“You were terribly upset and I chatted a bit. That’s all. I don’t even know what I said, and I don’t believe you meant what you said.”
“Oh, I do.” Roberts nodded his head grimly. “Indeed I do. Look over there.” He motioned slightly in the direction of Martin and Deane who were speaking intimately with each other. “Do you see that, my love?” he went on contemptuously. “As catching as flypaper and as promiscuous. And yet I can’t help myself. The very way he looks at Deane puts arrows into me.” Suddenly Roberts’ eyes filled with tears, and half choking, he turned from the guests and from Ella, who was hovering nearby and who seemed frightfully amused. Instinctively, Drew stepped close to him, his protective shadow encircling the bent shoulders of his friend, hiding the quiet sob.
When Drew had gone to Roberts, Deane placed her hand on Martin’s for a moment, then withdrew it gently, without speaking.
“It was a kiss,” thought Martin. “She’s bringing me across the river.... A proud woman, with her hair like the lights of a ship.... A woman sheltered, but one inalienable to love.... I wish she’d smile again.... God help me! She’s on my trail like a hound! I might as well have spoken through a trumpet.” Turning toward her he said, “I really shouldn’t have come here. I feel out of place. But,” he hesitated, “I thought that it might be ... and it is,” he added shortly.
Deane started to touch him again, then stopped, for Martin looked so eager and shy that she became the same way.
“Damn it!” thought Martin. “What a trip!” ... “Well,” he said aloud, “it shouldn’t have been.”
Deane laughed softly. Martin could see the black diagonal stripes across her red kid slippers and this cabalistic signal took his thoughts back wantonly to the Church where so often as a child he had released his theological rut into the dark precipices of the Cathedral. Those fearfully sweet memories came sharply into his mind now and he remembered how the vast, swelling notes of the organ had lifted him up and rocked him into peacefulness. Nostalgia overcame him as he continued to gaze at the little red and black slippers. Then he grimly blocked these crevices of the mind which exude a flavor too ghastly even for the pith and stench of the undersoul, and he spoke again, this time without thought or conception.
“I mean,” he said, “that for a long time the parties I’ve gone to have been so apart from this sort of thing—that is, apart dimensionally. The people were plain and simple. There were rivers, mostly yellow, and bushes and trees to lend informality, and all the music came out of parrots.
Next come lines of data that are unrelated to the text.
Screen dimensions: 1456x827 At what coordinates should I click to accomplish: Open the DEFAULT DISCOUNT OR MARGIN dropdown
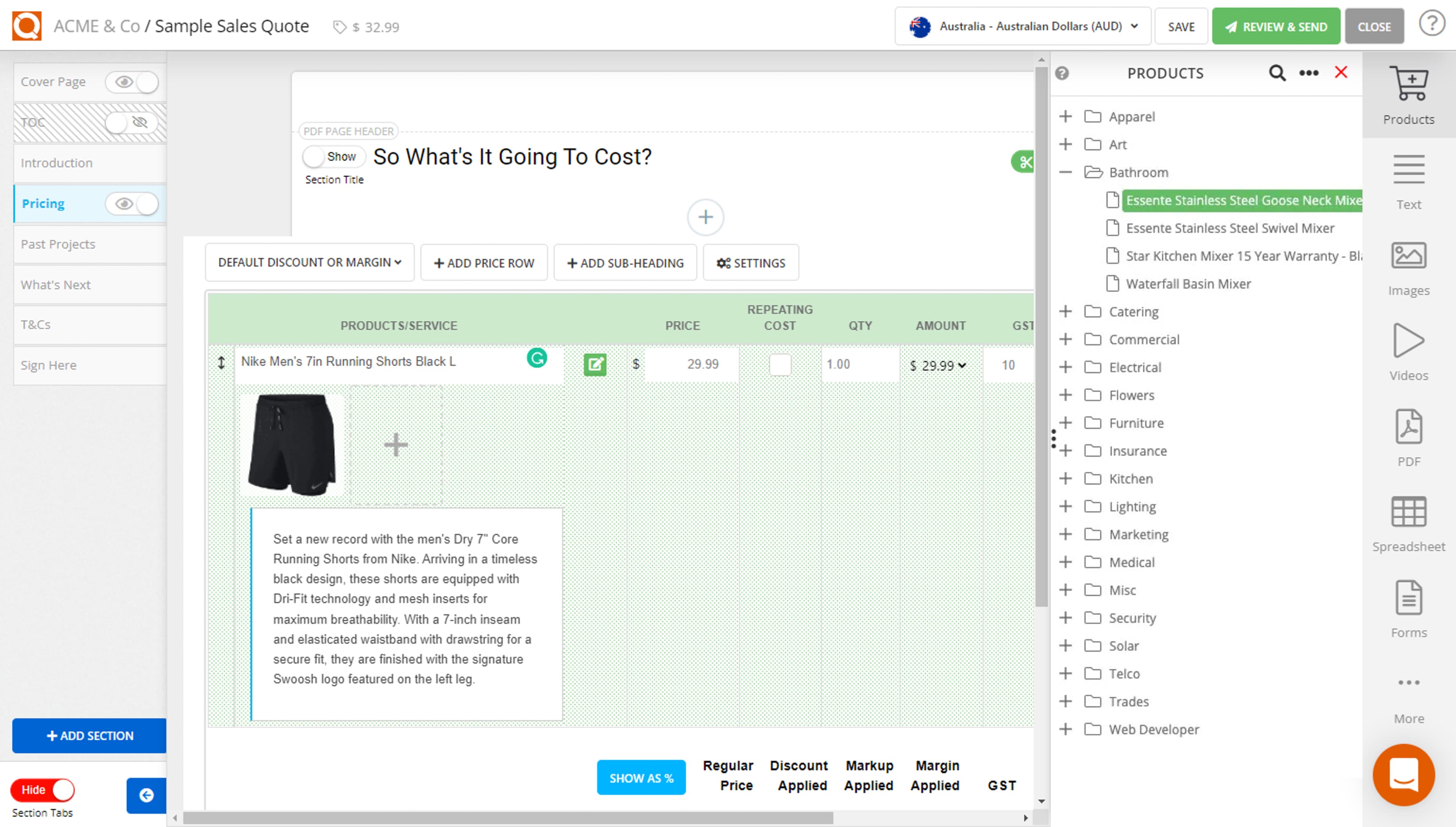(309, 262)
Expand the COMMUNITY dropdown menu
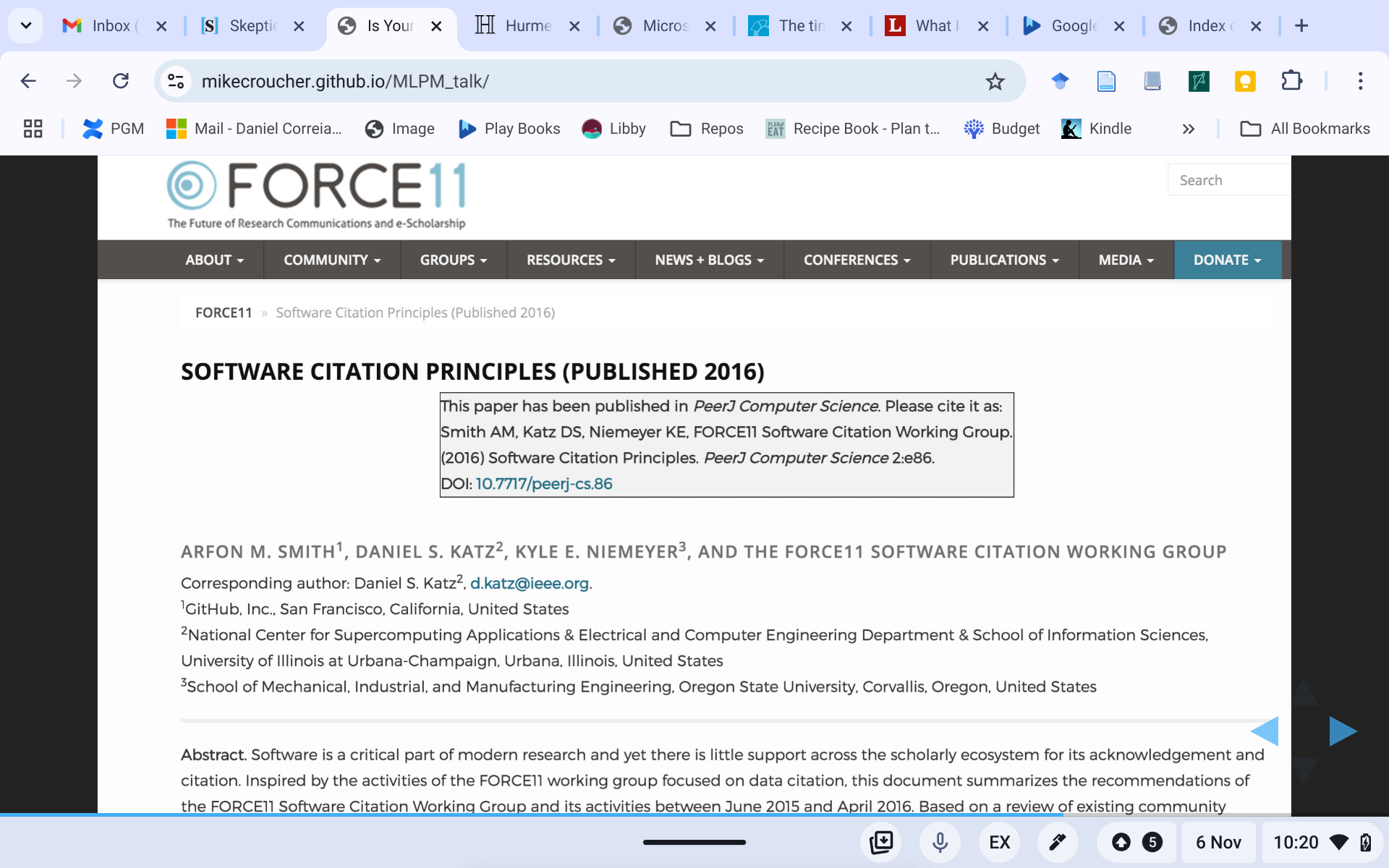This screenshot has width=1389, height=868. point(331,260)
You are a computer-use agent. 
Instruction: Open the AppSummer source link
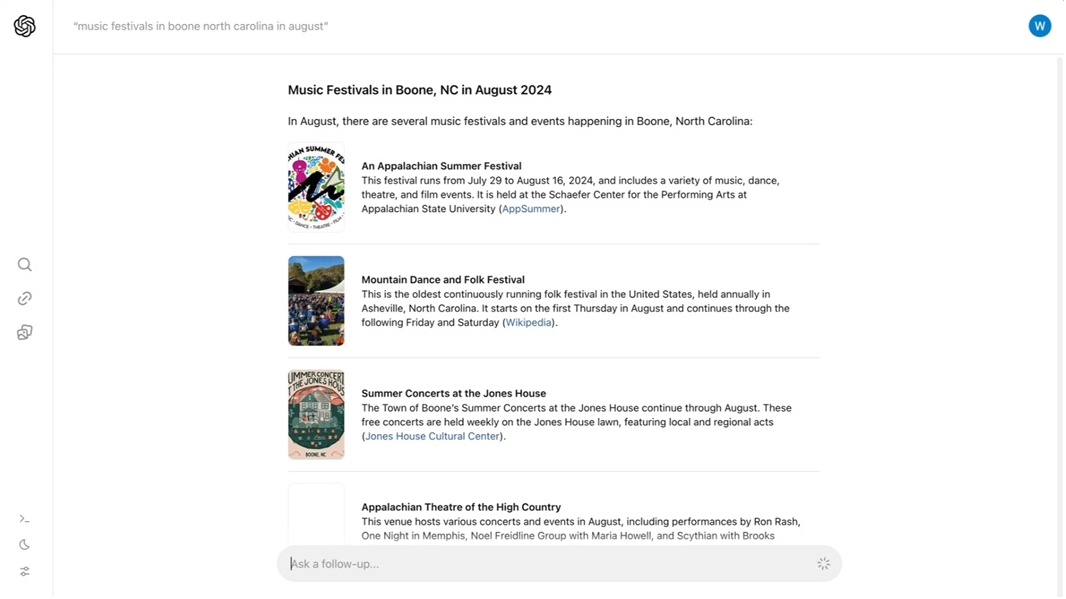(x=531, y=209)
Once, along such a river-path, I met a man with a nose as broad as my fist. His dark skin had such heavy needlework upon it that it was beveled like tooled leather. His feet splayed like a water-creature’s. We couldn’t speak each other’s language, but we both understood food. It made us friends. We had mashed rice, water, and some kind of grape he’d brought out of the forest over his shoulder.” Martin stopped abruptly at Deane’s curious look.
“I’m sure there was that and more in the tropics, Martin,” she said deliberately. “There was the Right Honorable Lord Jesus stamping through the jungle.”
Martin, embarrassed and yet amused, looked steadily at Deane.